Treating Top Performers Differently?

Making the Case for Unequal Pay and Perks
Treating top performers the same as weaker ones is “strategic suicide,” say backers of a compensation revolution
By Michelle Conlin – Business Week

This article surprised me, not because of its content, but because this was considered a “new” idea. Maybe it is just the fact that I’ve been working in small startup companies in high tech for many years that makes me familiar with this. I’ve always recognized that there are a very small handful of employees that a company cannot live without. These are the employees that invariably get the biggest salaries, bonuses, and perks. As a manager these are the folks that you have to take care of.

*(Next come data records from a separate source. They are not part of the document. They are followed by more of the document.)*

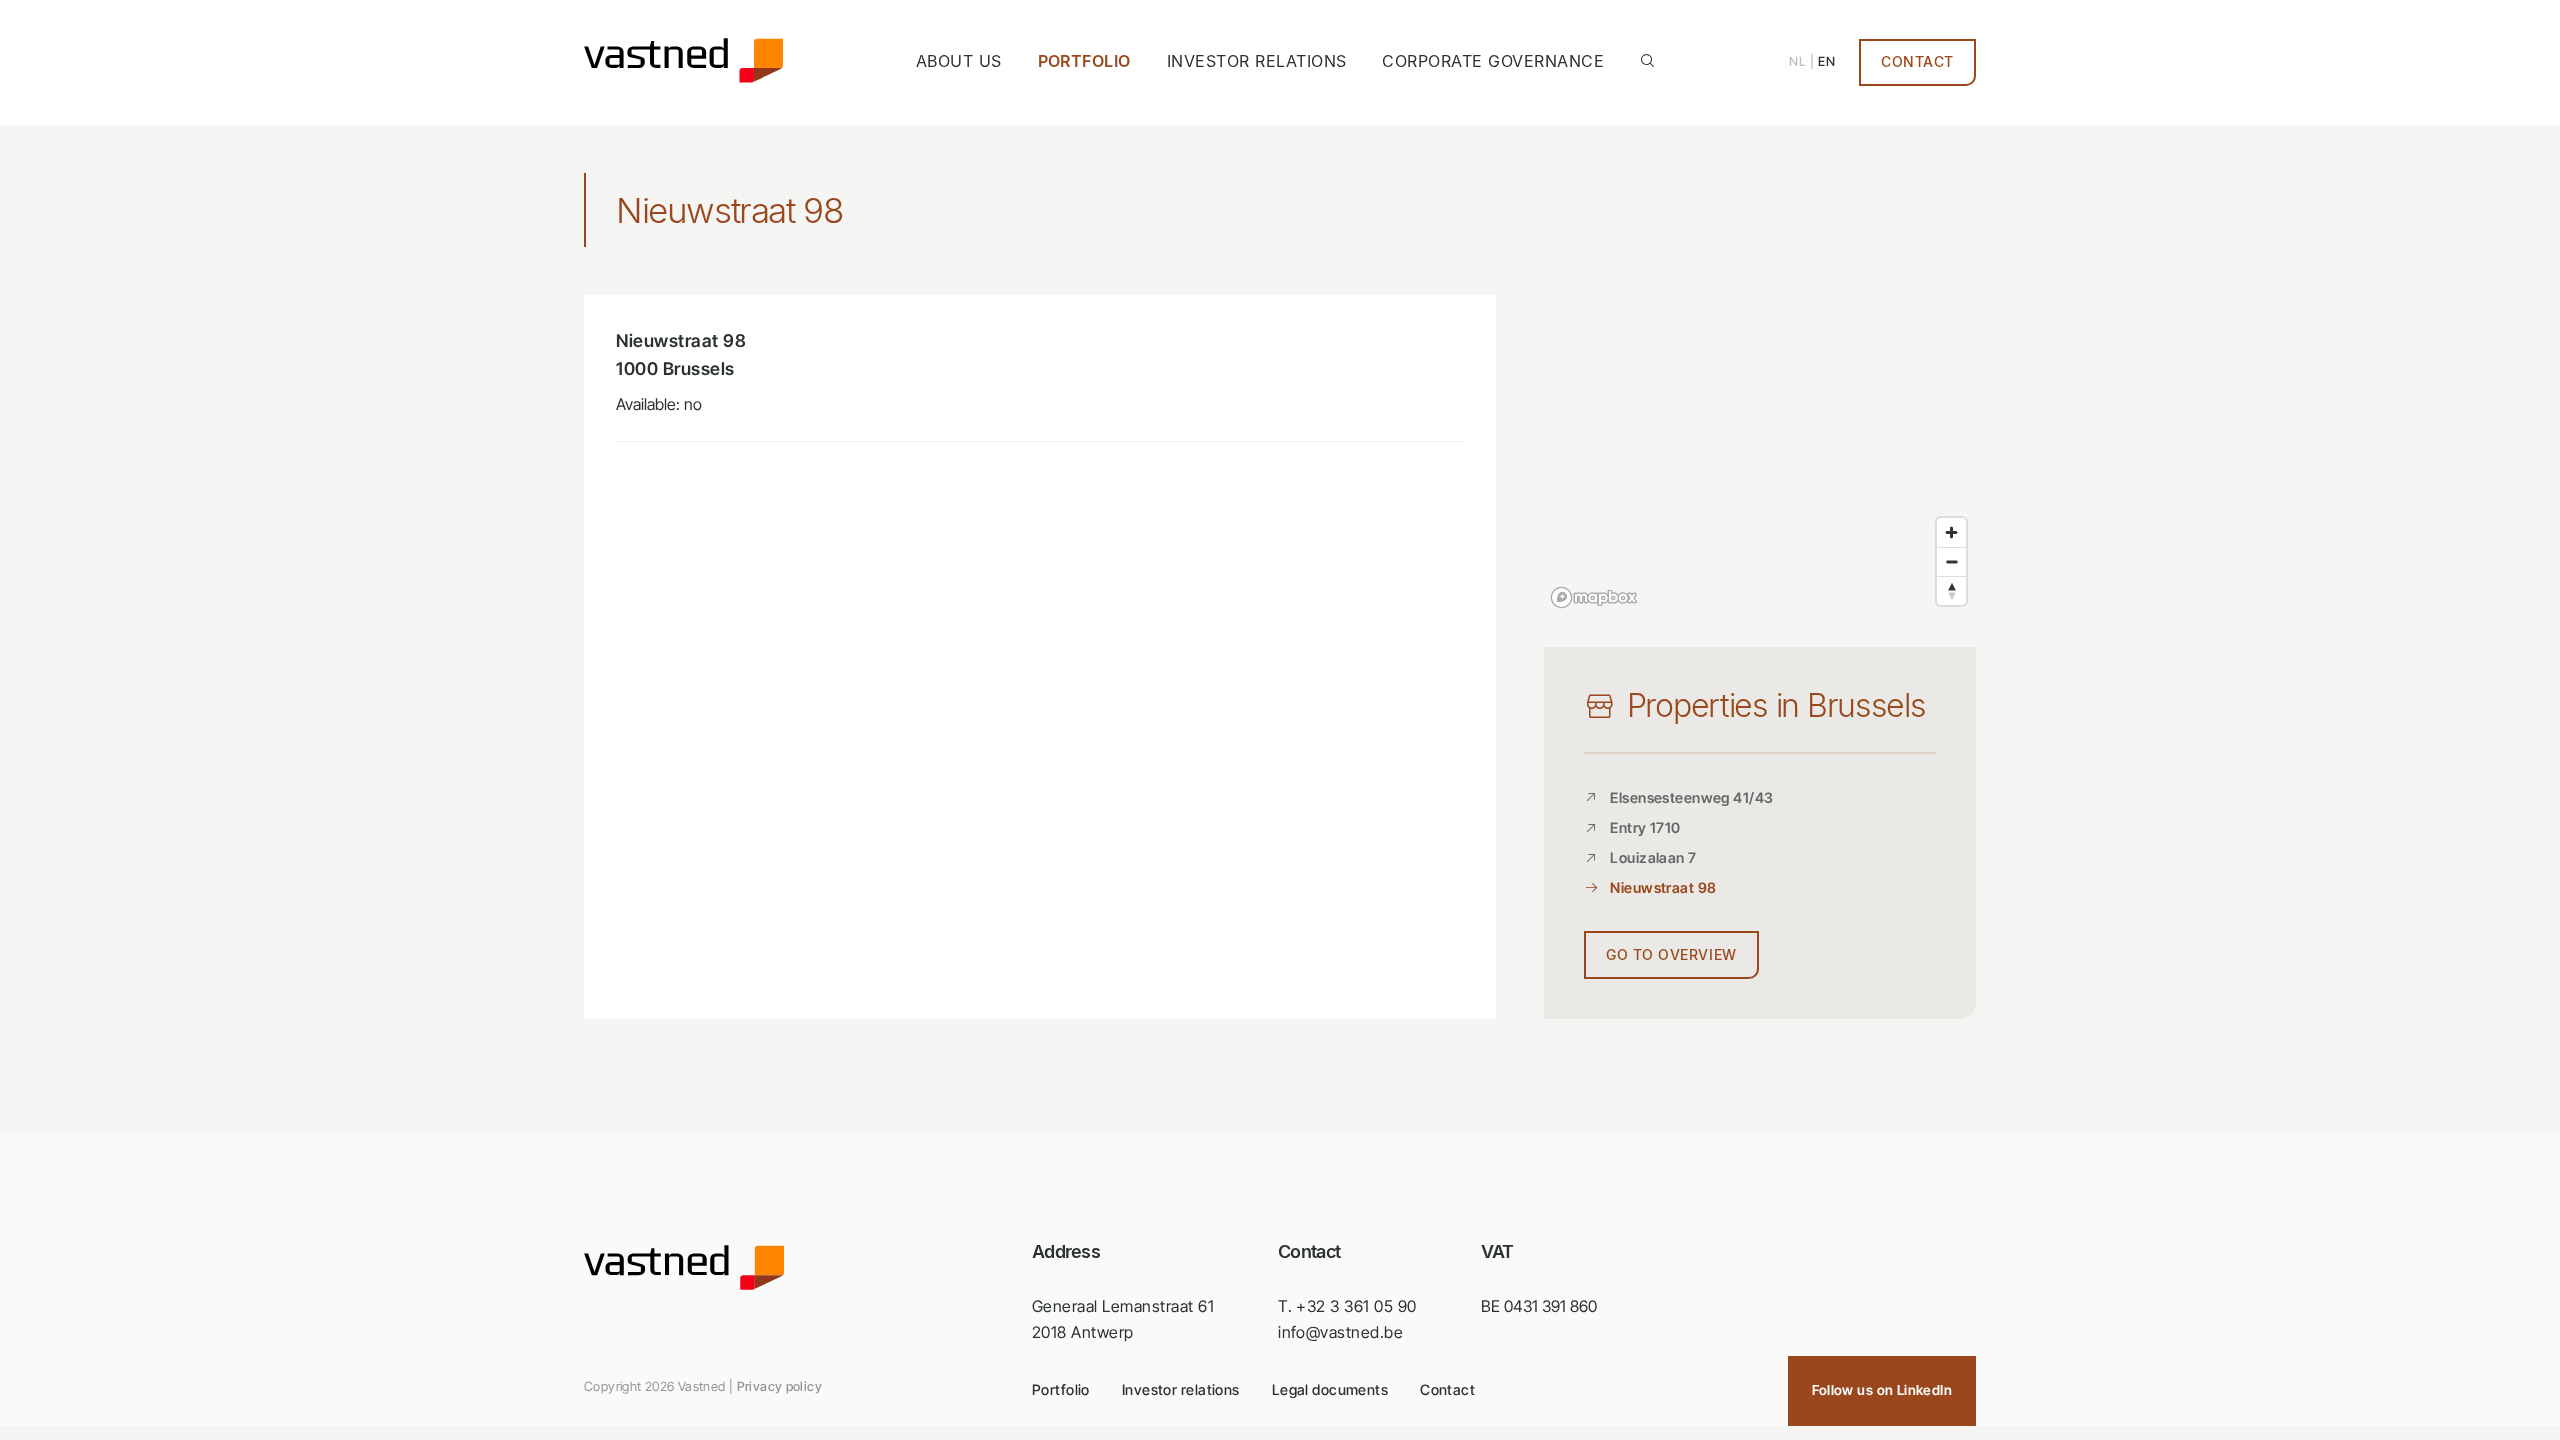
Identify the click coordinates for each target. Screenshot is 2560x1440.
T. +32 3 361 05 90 (1347, 1306)
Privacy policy (779, 1386)
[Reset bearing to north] (1951, 590)
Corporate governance (1493, 61)
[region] (1760, 455)
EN (1826, 61)
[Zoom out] (1951, 561)
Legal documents (1330, 1389)
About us (959, 61)
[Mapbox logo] (1594, 597)
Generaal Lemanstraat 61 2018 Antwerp (1123, 1319)
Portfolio (1084, 61)
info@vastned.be (1340, 1332)
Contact (1917, 62)
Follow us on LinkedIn (1882, 1390)
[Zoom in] (1951, 532)
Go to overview (1671, 955)
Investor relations (1257, 61)
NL (1797, 61)
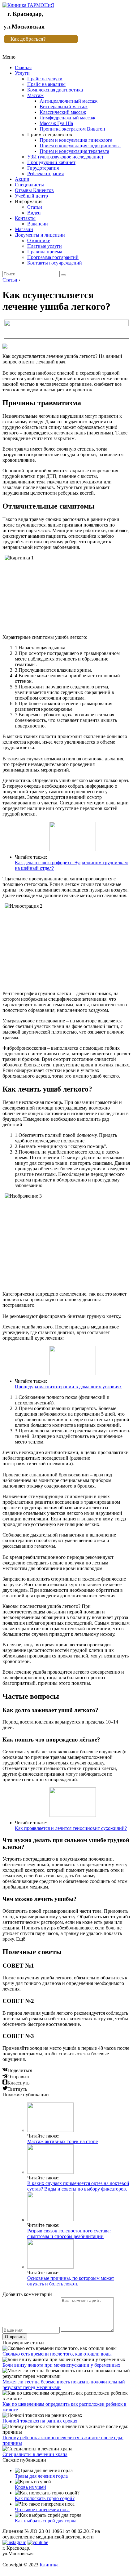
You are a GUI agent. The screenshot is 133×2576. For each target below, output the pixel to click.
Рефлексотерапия (45, 173)
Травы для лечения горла (41, 2476)
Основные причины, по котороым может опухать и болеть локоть (70, 2281)
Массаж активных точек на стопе (62, 2141)
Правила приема (44, 251)
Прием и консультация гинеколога (76, 140)
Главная (23, 67)
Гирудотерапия (43, 168)
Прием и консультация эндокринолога (80, 145)
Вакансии (37, 223)
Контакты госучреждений (54, 262)
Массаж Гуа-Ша (56, 123)
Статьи (34, 207)
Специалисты (29, 184)
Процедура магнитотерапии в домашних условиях (68, 1386)
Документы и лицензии (40, 235)
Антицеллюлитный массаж (68, 101)
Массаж (35, 95)
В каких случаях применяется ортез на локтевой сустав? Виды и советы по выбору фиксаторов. (78, 2186)
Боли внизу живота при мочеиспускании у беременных (61, 2365)
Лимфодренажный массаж (67, 117)
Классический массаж (63, 112)
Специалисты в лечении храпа (34, 2454)
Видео (34, 212)
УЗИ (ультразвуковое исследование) (65, 156)
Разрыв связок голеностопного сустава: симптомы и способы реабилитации (69, 2233)
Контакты (25, 218)
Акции (22, 179)
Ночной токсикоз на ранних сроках (39, 2420)
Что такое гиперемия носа (42, 2509)
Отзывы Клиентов (34, 190)
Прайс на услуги (44, 78)
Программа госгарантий (53, 257)
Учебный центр (31, 195)
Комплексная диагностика (55, 89)
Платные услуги (44, 246)
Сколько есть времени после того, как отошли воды (57, 2353)
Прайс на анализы (46, 84)
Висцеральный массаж (64, 106)
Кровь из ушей (30, 2487)
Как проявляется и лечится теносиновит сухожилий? (71, 1828)
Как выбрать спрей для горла (45, 2520)
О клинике (38, 240)
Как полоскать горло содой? (45, 2498)
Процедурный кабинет (51, 162)
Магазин (24, 229)
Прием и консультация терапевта (74, 151)
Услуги (22, 73)
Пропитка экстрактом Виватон (72, 128)
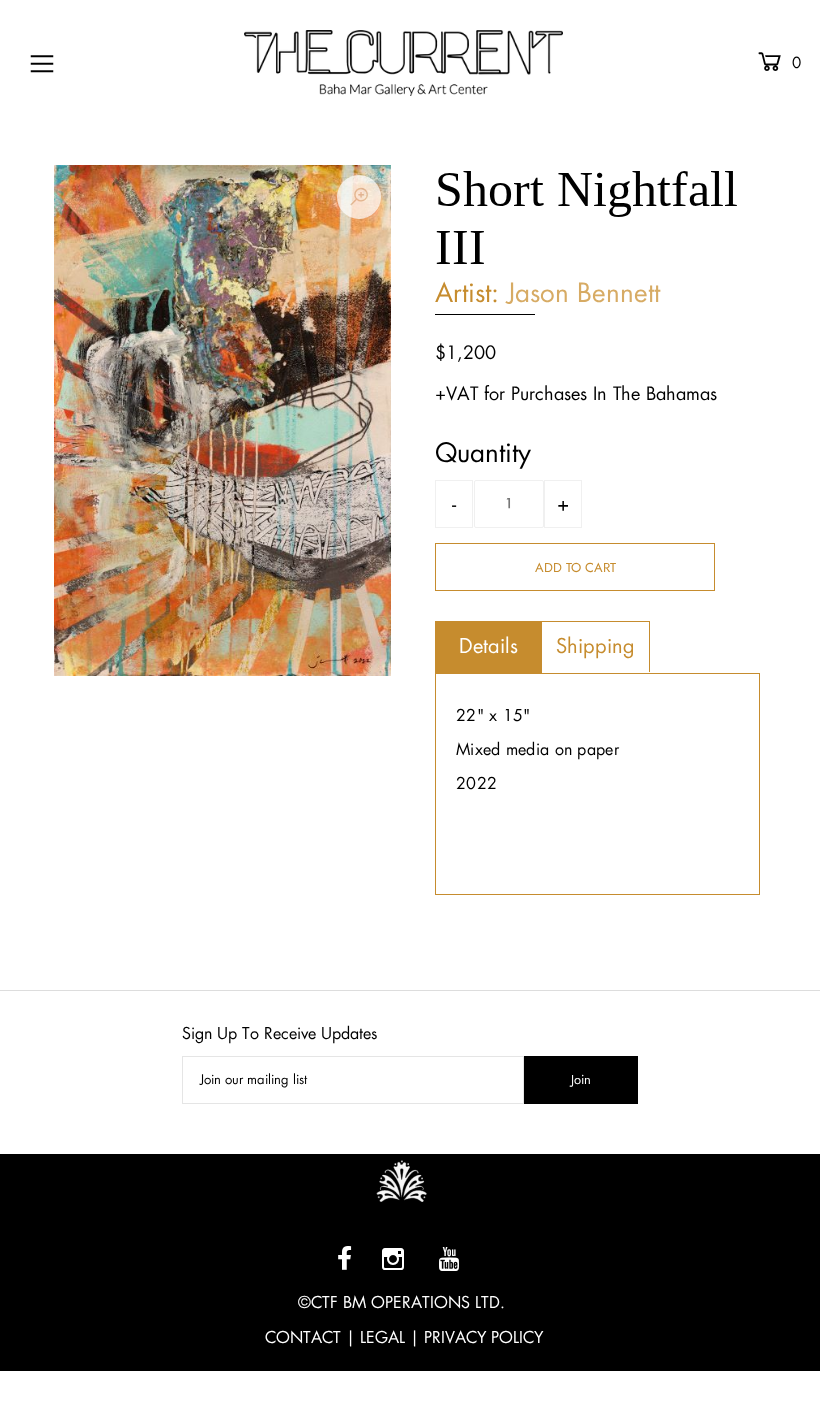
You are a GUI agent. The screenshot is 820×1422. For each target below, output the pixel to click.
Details (488, 646)
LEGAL (382, 1337)
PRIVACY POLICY (483, 1337)
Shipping (595, 646)
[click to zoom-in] (359, 197)
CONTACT (303, 1337)
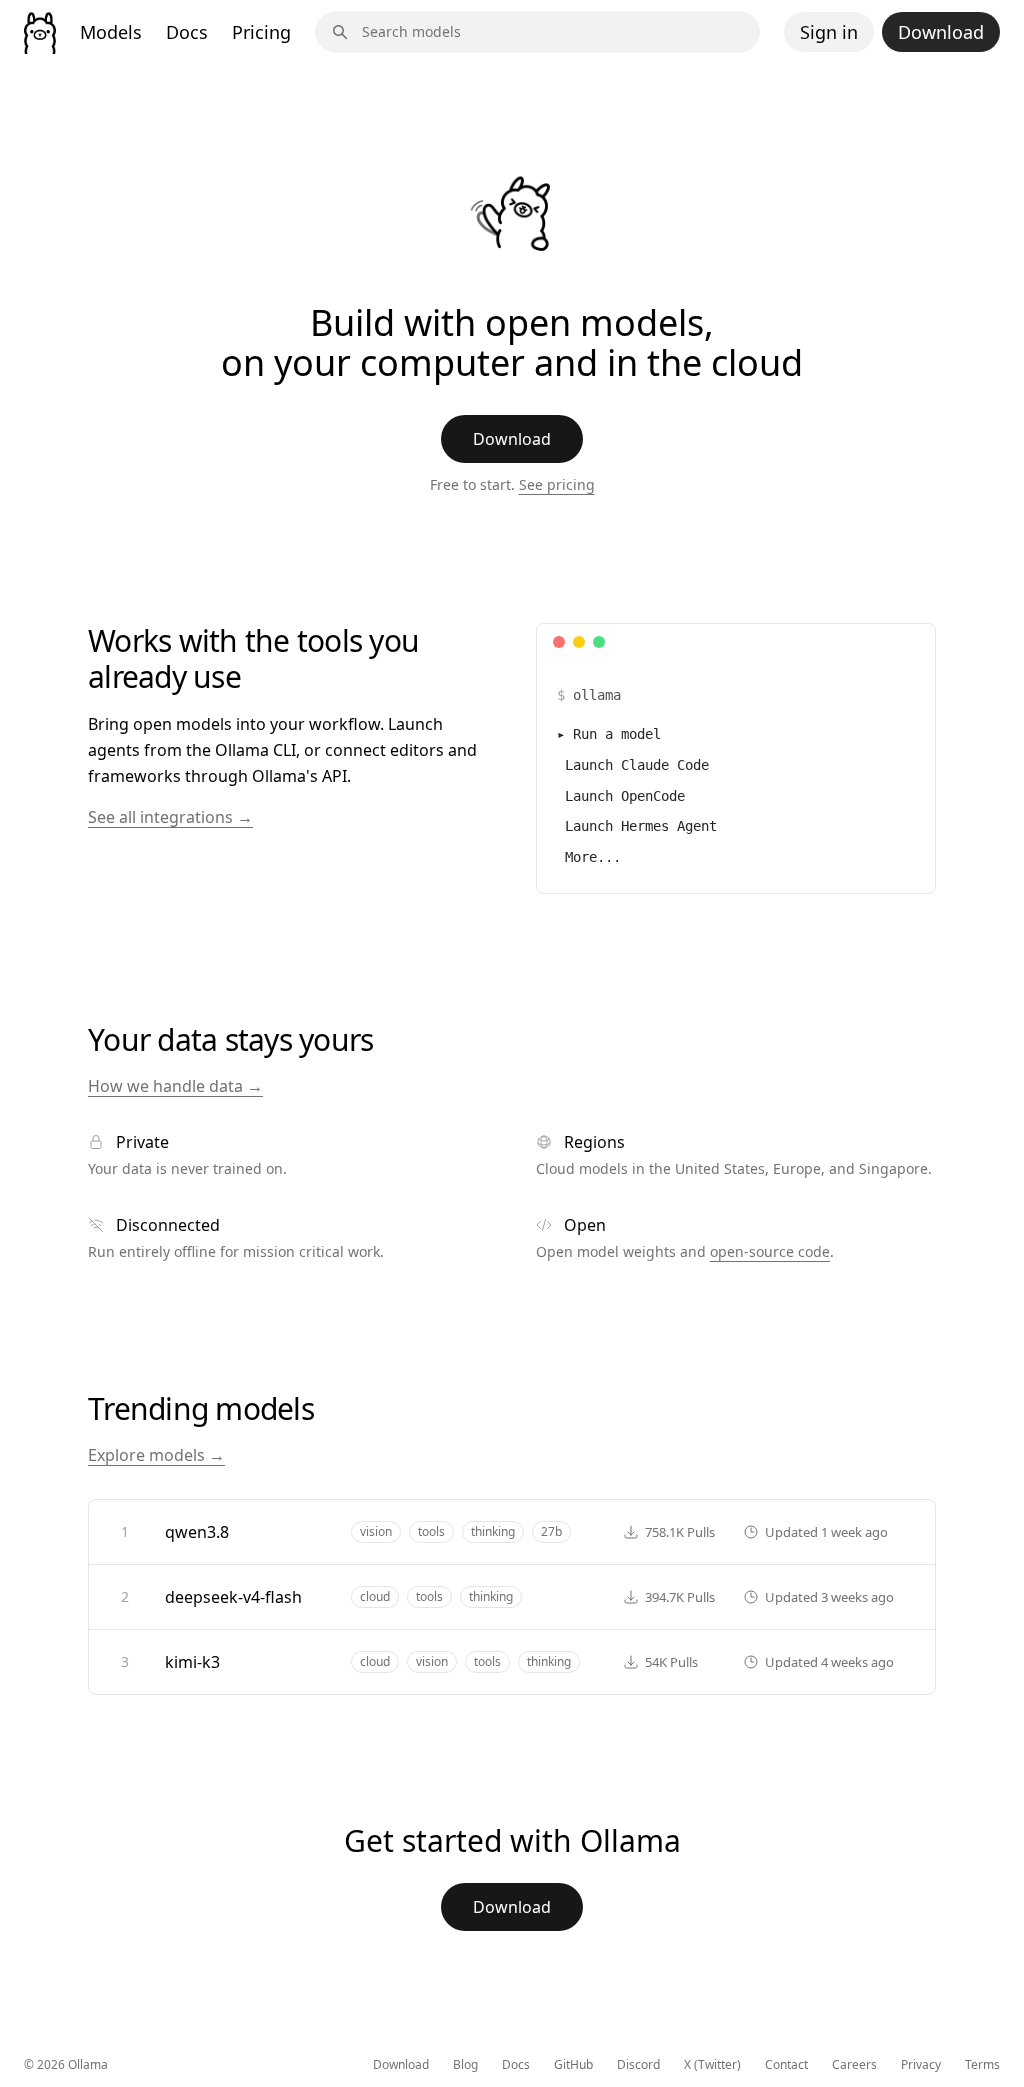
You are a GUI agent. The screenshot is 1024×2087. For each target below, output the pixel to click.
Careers (854, 2065)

I know that during the dotcom bubble everyone received big pay raises. If your company didn’t value you as much as you liked – all you had to do was go somewhere else. If you worked for a large company with a big bankroll you likely held onto that big salary increase during the downdraft. If you were an under performer at a small company and you were overpaid you invariably were laid off. It probably took you a while to find another job, and you probably took a pretty good pay cut. If you were a top employee you either were held onto at all costs, or if your company shut down one of your many contacts snapped you up – and not at a bargain price.

I suspect this article really is targeting larger companies that typically have had large HR organizations who flattened salaries to average toward the market mid-point.